● **ACTION ITEM**
Whenever the string "computer" turns up in a line below, that line should be copied.
------------
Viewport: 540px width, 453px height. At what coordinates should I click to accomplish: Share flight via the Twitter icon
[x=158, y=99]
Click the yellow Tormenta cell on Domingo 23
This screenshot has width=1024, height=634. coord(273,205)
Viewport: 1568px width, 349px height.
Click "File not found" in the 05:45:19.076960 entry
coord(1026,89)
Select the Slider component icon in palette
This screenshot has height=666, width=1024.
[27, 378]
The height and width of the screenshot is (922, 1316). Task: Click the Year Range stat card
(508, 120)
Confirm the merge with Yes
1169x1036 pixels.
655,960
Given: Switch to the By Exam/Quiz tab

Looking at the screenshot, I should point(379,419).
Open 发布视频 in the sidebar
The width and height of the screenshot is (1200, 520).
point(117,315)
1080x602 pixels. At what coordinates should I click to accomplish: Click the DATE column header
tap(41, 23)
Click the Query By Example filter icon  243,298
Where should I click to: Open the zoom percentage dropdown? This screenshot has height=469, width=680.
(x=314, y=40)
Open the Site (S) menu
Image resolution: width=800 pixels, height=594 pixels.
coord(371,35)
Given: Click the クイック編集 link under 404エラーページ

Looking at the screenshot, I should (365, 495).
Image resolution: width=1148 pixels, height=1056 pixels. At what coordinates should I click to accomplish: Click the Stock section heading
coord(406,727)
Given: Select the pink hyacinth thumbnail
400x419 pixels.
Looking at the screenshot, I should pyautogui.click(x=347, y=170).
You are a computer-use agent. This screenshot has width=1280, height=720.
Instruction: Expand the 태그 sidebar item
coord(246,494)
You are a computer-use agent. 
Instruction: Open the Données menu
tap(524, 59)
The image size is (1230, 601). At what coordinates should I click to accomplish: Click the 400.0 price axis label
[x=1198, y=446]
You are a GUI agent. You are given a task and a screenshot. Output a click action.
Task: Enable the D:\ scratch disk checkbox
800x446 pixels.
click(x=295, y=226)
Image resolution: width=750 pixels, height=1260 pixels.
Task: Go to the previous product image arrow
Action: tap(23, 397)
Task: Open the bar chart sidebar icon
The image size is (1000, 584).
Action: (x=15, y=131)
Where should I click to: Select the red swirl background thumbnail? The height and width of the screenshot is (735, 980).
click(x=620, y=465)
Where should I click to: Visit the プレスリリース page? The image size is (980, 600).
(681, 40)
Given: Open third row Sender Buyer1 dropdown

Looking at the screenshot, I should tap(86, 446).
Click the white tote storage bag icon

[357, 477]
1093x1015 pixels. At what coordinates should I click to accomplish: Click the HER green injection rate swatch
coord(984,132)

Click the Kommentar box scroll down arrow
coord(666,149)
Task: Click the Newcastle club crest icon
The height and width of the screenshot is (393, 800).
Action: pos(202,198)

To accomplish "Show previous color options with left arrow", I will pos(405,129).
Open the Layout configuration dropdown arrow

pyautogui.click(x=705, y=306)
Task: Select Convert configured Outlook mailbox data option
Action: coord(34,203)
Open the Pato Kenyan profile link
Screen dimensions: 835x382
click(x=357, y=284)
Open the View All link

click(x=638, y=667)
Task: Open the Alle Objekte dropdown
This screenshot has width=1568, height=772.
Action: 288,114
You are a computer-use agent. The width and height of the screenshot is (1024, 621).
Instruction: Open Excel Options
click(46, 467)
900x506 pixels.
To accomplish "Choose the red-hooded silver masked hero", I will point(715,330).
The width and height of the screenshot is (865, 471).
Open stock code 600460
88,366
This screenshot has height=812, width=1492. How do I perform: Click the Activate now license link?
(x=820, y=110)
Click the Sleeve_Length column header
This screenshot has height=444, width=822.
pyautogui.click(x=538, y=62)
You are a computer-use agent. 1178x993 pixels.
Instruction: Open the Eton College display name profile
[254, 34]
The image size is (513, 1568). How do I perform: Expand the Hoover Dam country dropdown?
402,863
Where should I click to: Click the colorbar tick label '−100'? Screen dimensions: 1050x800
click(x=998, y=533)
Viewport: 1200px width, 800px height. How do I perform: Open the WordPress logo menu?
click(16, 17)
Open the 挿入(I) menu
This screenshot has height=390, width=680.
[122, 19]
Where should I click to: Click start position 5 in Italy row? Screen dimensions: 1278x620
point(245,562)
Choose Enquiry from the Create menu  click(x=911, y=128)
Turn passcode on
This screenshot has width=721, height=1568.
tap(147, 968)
------------
● **RESPONSE TO THE EXERCISE**
You are a computer-use agent. This screenshot has width=1280, height=720.
You are a computer-use agent. 
You are a computer-use agent. The width and height of the screenshot is (1024, 621).
You are a computer-use agent. 1178x993 pixels.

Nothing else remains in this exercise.